El hombre que la había secuestrado era Luis Antonio Carrera Almoina, quien pertenece a una familia acomodada y notable, parte de la élite intelectual y política venezolana. Es el segundo hijo de Gustavo Luis Carrera Damas, conocido investigador, escritor y profesor universitario, miembro de la Academia Venezolana de la Lengua, parte del clan Carrera Damas formado por varios hermanos, todos conocidos en predios políticos y académicos. Gustavo Luis, quien para el año 2001 se desempeñaba como rector de la Universidad Nacional Abierta, es tres años menor que su celebrado hermano, el historiador e intelectual Germán Carrera Damas, y once años menor que Jerónimo Carrera Damas, quien en vida fuera presidente del Partido Comunista de Venezuela. Otro de sus hermanos era Felipe Carrera Damas, médico psiquiatra y sexólogo, muy conocido y apreciado por sus investigaciones en torno al comportamiento sexual de la población venezolana, además de fundador de la Sociedad Venezolana de Sexología. Su madre, Pilar Almoina de Carrera, fallecida en el año 2000, era también una reconocida investigadora, escritora y profesora universitaria de la Facultad de Humanidades y Educación de la Universidad Central de Venezuela (UCV), especializada en la recopilación de cuentos de la tradición oral venezolana. Su hermana mayor, Laura, arquitecta egresada de la UCV, ha estado íntimamente vinculada a los gobiernos de la era chavista y a sectores culturales afines al oficialismo. Estuvo involucrada en el proyecto para la creación del Museo de Arte Popular, del cual fue nombrada directora, además de haber sido directora interina del Museo de Barquisimeto. En 2012 participó activamente en la convocatoria de un concurso para conmemorar los 20 años del golpe de Estado llevado a cabo por un grupo de militares encabezados por Hugo Chávez. Ese concurso, dirigido a artistas a nivel nacional, lo describió como “una oportunidad que (ayudaría) a establecer una memoria sobre este importante momento histórico que ocurrió en el país.”
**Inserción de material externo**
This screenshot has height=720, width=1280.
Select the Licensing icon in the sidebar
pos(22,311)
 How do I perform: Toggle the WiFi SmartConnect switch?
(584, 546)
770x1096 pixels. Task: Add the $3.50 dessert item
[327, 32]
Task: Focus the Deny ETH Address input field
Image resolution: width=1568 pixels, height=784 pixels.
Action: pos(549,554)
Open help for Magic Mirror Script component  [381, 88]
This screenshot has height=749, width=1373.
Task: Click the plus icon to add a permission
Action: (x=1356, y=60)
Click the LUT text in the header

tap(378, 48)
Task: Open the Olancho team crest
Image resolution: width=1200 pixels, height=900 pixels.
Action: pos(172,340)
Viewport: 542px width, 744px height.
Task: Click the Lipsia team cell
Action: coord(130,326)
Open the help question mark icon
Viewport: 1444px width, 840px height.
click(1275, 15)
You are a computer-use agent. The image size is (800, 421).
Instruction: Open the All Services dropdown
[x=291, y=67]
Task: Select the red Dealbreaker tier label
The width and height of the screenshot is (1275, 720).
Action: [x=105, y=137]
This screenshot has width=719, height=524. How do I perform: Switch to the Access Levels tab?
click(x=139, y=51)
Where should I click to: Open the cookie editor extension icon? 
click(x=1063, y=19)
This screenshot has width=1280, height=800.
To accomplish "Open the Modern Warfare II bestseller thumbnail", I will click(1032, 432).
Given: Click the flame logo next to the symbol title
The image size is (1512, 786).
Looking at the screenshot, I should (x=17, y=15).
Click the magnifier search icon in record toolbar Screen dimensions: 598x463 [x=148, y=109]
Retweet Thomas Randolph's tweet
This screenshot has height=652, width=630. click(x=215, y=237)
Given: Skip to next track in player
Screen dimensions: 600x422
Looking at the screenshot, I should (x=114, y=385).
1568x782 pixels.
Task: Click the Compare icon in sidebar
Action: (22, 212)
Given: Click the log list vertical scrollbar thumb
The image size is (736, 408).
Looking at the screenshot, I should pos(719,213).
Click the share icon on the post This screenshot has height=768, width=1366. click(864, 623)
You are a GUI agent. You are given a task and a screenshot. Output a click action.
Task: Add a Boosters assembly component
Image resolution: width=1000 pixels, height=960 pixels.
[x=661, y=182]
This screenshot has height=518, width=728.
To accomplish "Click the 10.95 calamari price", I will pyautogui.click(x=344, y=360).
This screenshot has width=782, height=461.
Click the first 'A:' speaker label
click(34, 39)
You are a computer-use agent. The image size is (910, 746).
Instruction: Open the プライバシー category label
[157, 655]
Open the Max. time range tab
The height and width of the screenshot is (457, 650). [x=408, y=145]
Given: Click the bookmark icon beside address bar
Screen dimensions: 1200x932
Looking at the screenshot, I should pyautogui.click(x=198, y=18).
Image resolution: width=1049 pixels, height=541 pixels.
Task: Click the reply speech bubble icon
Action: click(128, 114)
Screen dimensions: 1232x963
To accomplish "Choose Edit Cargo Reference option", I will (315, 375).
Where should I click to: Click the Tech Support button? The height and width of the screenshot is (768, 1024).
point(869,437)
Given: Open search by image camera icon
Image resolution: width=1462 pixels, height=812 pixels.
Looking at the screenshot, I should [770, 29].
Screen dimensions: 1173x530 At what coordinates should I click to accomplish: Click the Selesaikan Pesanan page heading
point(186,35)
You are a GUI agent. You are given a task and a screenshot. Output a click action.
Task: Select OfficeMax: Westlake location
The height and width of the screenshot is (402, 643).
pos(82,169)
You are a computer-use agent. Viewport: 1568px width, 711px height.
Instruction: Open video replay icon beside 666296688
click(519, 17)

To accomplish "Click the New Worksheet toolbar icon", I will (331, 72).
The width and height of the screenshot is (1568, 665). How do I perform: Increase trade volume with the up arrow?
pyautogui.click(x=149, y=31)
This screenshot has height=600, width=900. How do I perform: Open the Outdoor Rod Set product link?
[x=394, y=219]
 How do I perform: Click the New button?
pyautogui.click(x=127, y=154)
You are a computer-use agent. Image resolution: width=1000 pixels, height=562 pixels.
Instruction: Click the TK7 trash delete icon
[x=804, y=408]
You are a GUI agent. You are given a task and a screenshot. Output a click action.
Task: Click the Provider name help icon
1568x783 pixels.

Carrera Almoina mantenía una relación muy cercana con su padre, tras cuya sombra parecía vivir. Hablaba diariamente por teléfono con él. Se presentaba como ingeniero agrónomo, ganadero e “hijo del rector.” En realidad, no tenía trabajo estable conocido ni residencia fija. Vivía, más bien, en función de lo que su papá podía proveerle material y simbólicamente. Su estatus socio-económico prominente fue de las primeras cosas que le hizo saber a Linda tras secuestrarla, así como el cargo de rector que detentaba su padre. Y a lo largo del cautiverio se aseguró de repetirle que ese estatus, el cargo de su papá Gustavo Luis y sus numerosos contactos, eran los salvoconductos que le garantizaban impunidad. Hizo sus estudios de bachillerato en un colegio privado del este Caracas, combinados con una temporada en Francia. Su personalidad extrovertida y facilidad de expresión son dos de las características que la gente más recuerda de él. Durante uno de los juicios, Luis Antonio fue sometido a evaluaciones para determinar si tenía algún tipo de alteración psicológica o emocional que pudiera explicar algunos de sus comportamientos o actuaciones. El diagnóstico reveló que no se evidenciaba enfermedad mental alguna. Sin embargo, el informe señaló que presentaba “(…) rasgos disociales de la personalidad, no teniendo capacidad de empatía (y) (…) un bajo nivel de tolerancia a la frustración (…)”

II

En la entrada del Hotel Aventura hay una rampa que conduce a los vehículos hasta la puerta del lobby. Allí se detuvo la camioneta. Antes de bajarse, Carrera Almoina le habló en tono amenazante y agresivo a Linda.

“No llores. No grites. Actúa normal. Sonríe. O si no te mato.”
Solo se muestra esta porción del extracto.